I decided that I needed something a bit less depressing to read and that made me feel as if I was learning something new. I've started a textbook on Evolutionary Genetics. It will probably take me 3-4 weeks unless I intersperse it with other things as a change of pace.

2rocketjk
Editado: mayo 19, 11:51 am

I'll just copy this over from the last thread since I posted so late there:

I finished The Miracle at Coogan's Bluff by Thomas Kiernan. This one's more or less for baseball fans only, as it is a history of the famous National League pennant race when the New York Giants made up a 13 1/2 game deficit over the last 6 weeks of the season to catch the Brooklyn Dodgers and force a playoff series that was decided in most dramatic fashion. The second half of the book is comprised of interviews with most of the principle members of that Giants team and many of the conversations get at the dynamics of team sports in general. I am away from home right now, visiting family, and will post a review in the usual spots upon my return.

ETA: My review is now up on my Club Read thread.

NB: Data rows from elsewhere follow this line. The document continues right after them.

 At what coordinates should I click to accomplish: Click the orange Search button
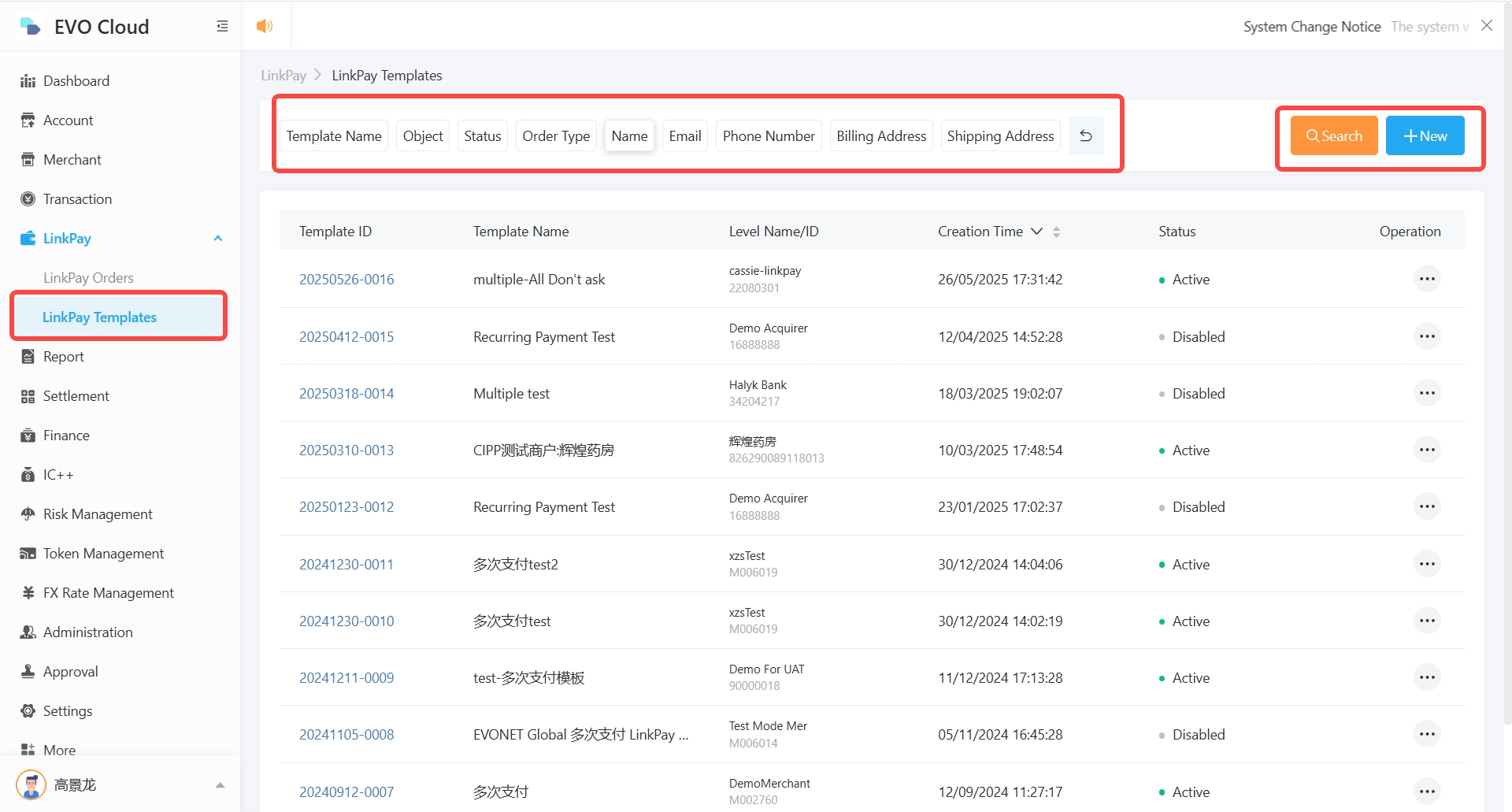tap(1333, 135)

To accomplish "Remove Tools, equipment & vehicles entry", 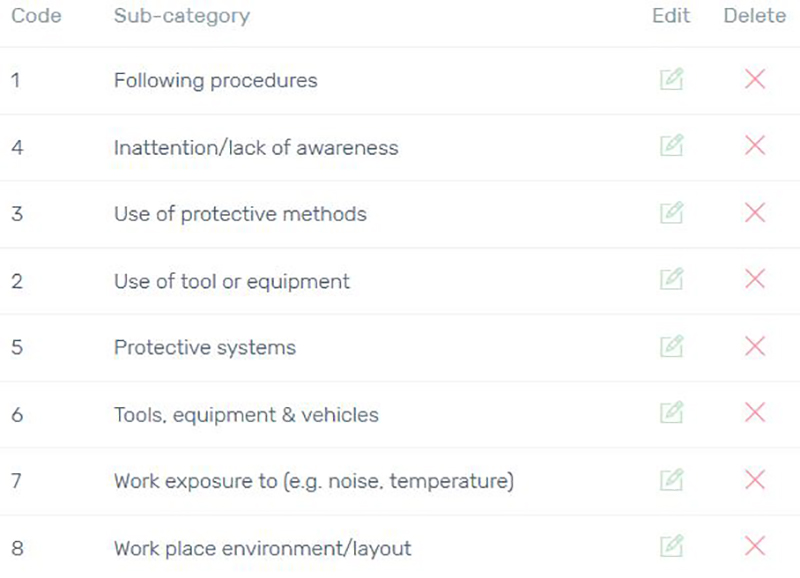I will click(755, 412).
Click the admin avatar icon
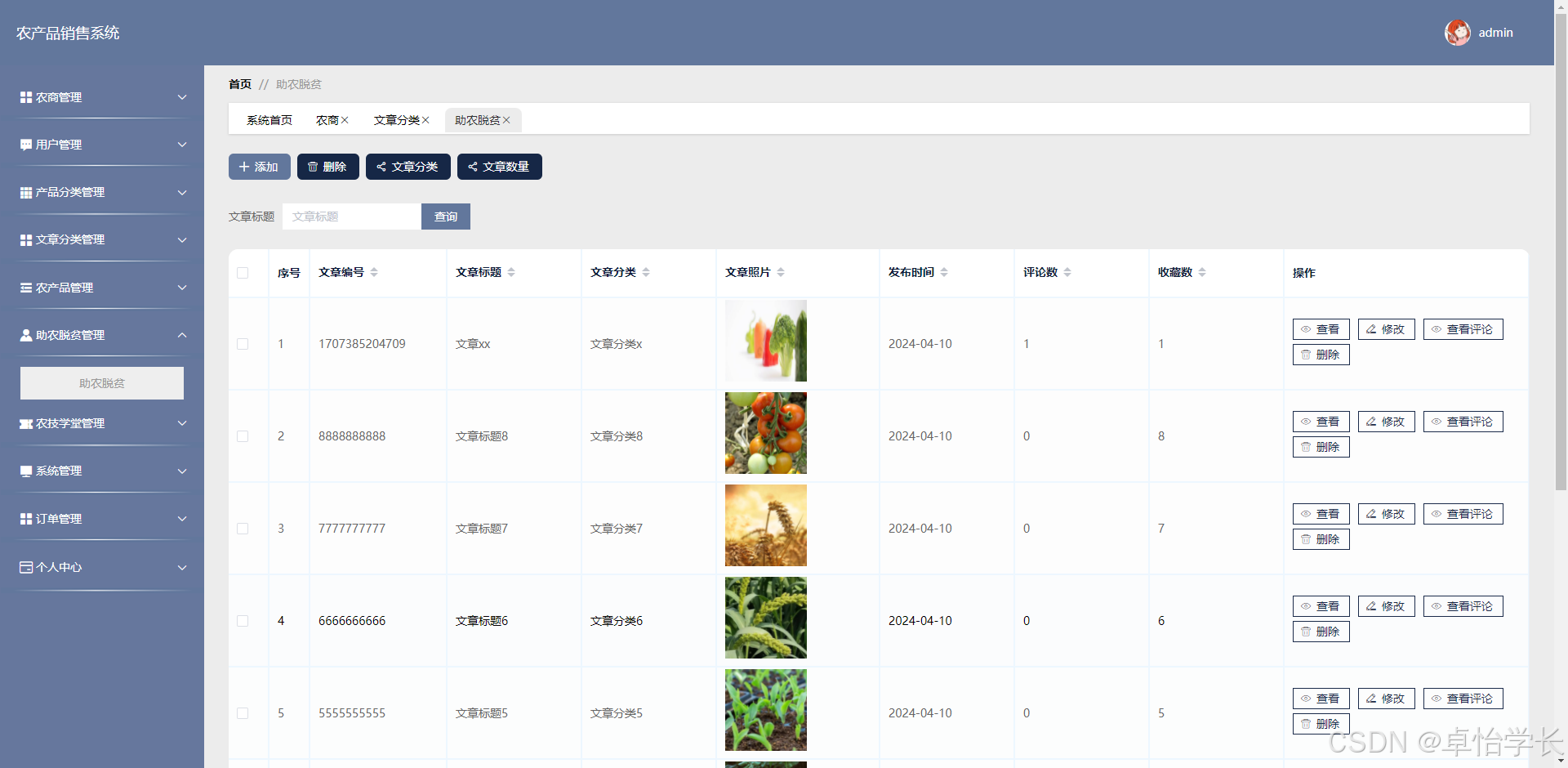Screen dimensions: 1568x768 pyautogui.click(x=1458, y=33)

I've just started Tell My Horse: Voodoo and Life in Haiti and Jamaica by Zora Neale Hurston. Originally published in 1938, this is Hurston's work of travelogue/anthroplogy I've not read anything of Hurston's except Their Eyes Were Watching God, so I'm very much looking forward to this.

3Shrike58
mayo 18, 8:54 am

Having finished up The British Pacific Fleet, the line-up for the coming week looks like War Veterans and Fascism in Interwar Europe, Repast, and Cahokia Jazz.

4PaperbackPirate
mayo 18, 9:59 pm

I just started Billy Summers by Stephen King.

5rocketjk
mayo 19, 10:18 am

>3 Shrike58: My wife just read Cahokia Jazz and absolutely loved it.

6BookConcierge
mayo 19, 10:48 am


The Covenant of Water – Abraham Verghese
Digital audiobook read by the author.
5*****

An epic tale of one family in Kerala, India, over nearly eight decades, spanning the time frame from 1900 to 1977. The story begins with a twelve-year-old girl traveling by boat to her wedding to a forty-year-old widower. She will eventually become Big Ammachi, the matriarch of a family with an unusual “condition” – in every generation someone dies of drowning.

Gosh, but Verghese can write! The landscape is practically a character, and, of course, given the family “condition” it is vital to this story. There is a lot of drama in this decades-long story, from family relationships to adultery to tragic accidents to political upheaval. Verghese touches on classicism, colonialism, racism and sexism. But this is NOT an unhappy book.

The family relationships are loving and tender. Big Ammachi is a wonderful character. She holds her family together and helps to lead them into the future. And there are several humorous exchanges that help to lighten the mood.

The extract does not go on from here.